• [EXERCISE REQUIREMENTS]: Extract the records below word for word and ignore the images.

(Dataset entries)
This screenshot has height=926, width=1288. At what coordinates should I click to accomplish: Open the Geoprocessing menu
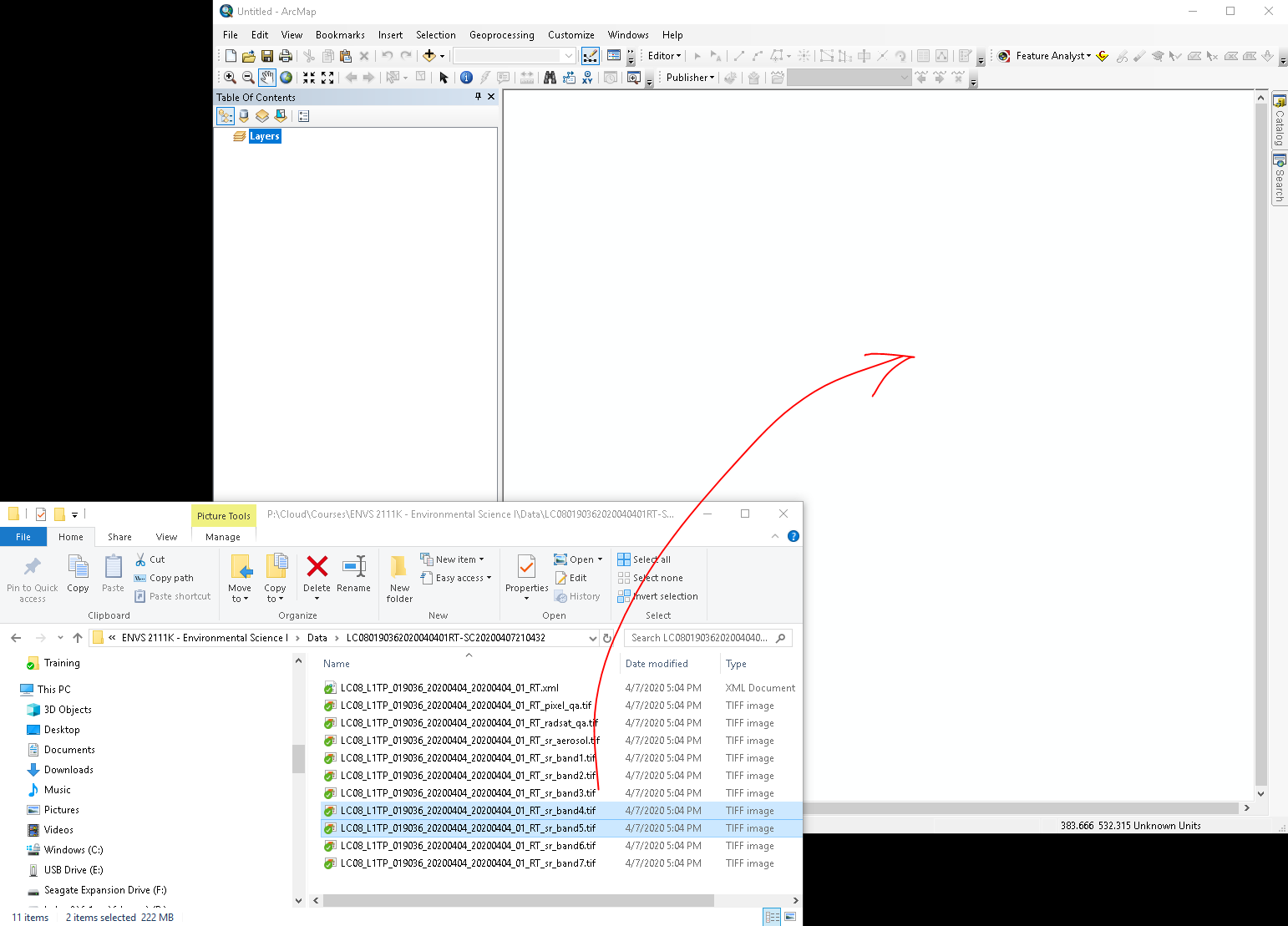501,35
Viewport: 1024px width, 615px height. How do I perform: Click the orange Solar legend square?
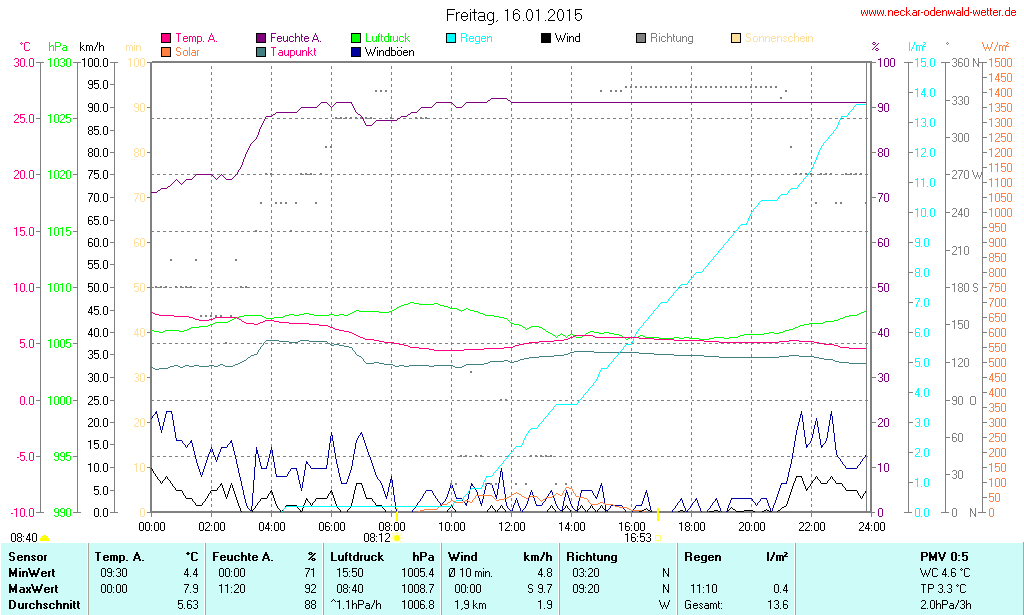coord(166,51)
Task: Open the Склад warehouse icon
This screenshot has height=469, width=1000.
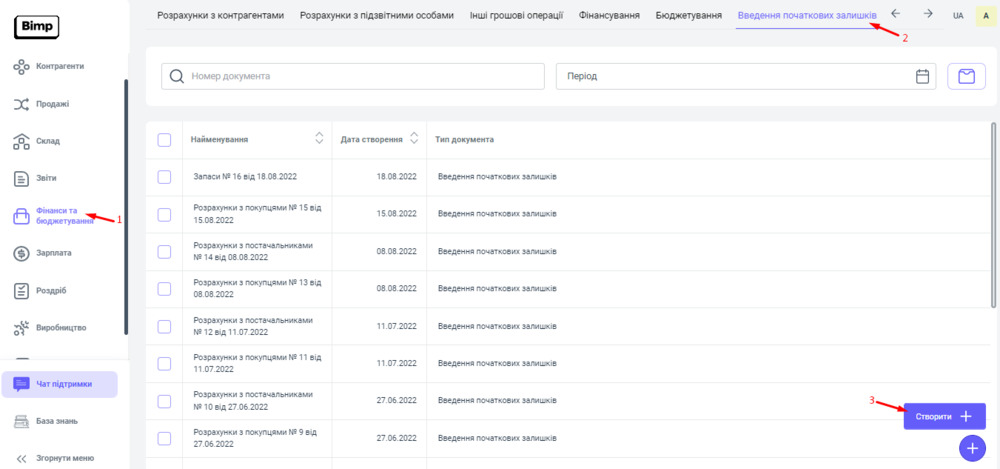Action: (x=22, y=141)
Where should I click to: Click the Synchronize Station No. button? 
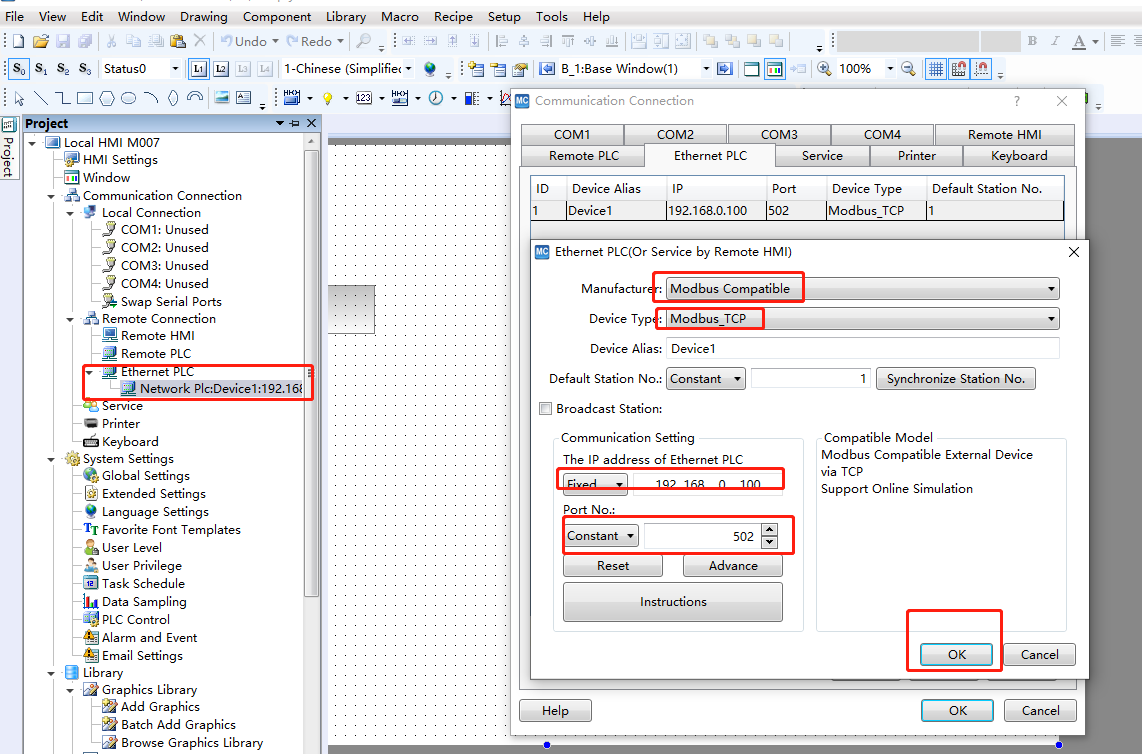pyautogui.click(x=955, y=379)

• [RESULT BELOW]:
This screenshot has height=926, width=1288. At what coordinates should I click to accomplish: Open the Geoprocessing menu
501,35
Viewport: 1024px width, 615px height. How do I perform: Click the orange Solar legend square?
coord(166,51)
Task: Open the Склад warehouse icon
This screenshot has height=469, width=1000.
Action: (x=22, y=141)
Where should I click to: Click the Synchronize Station No. button? 
pyautogui.click(x=955, y=379)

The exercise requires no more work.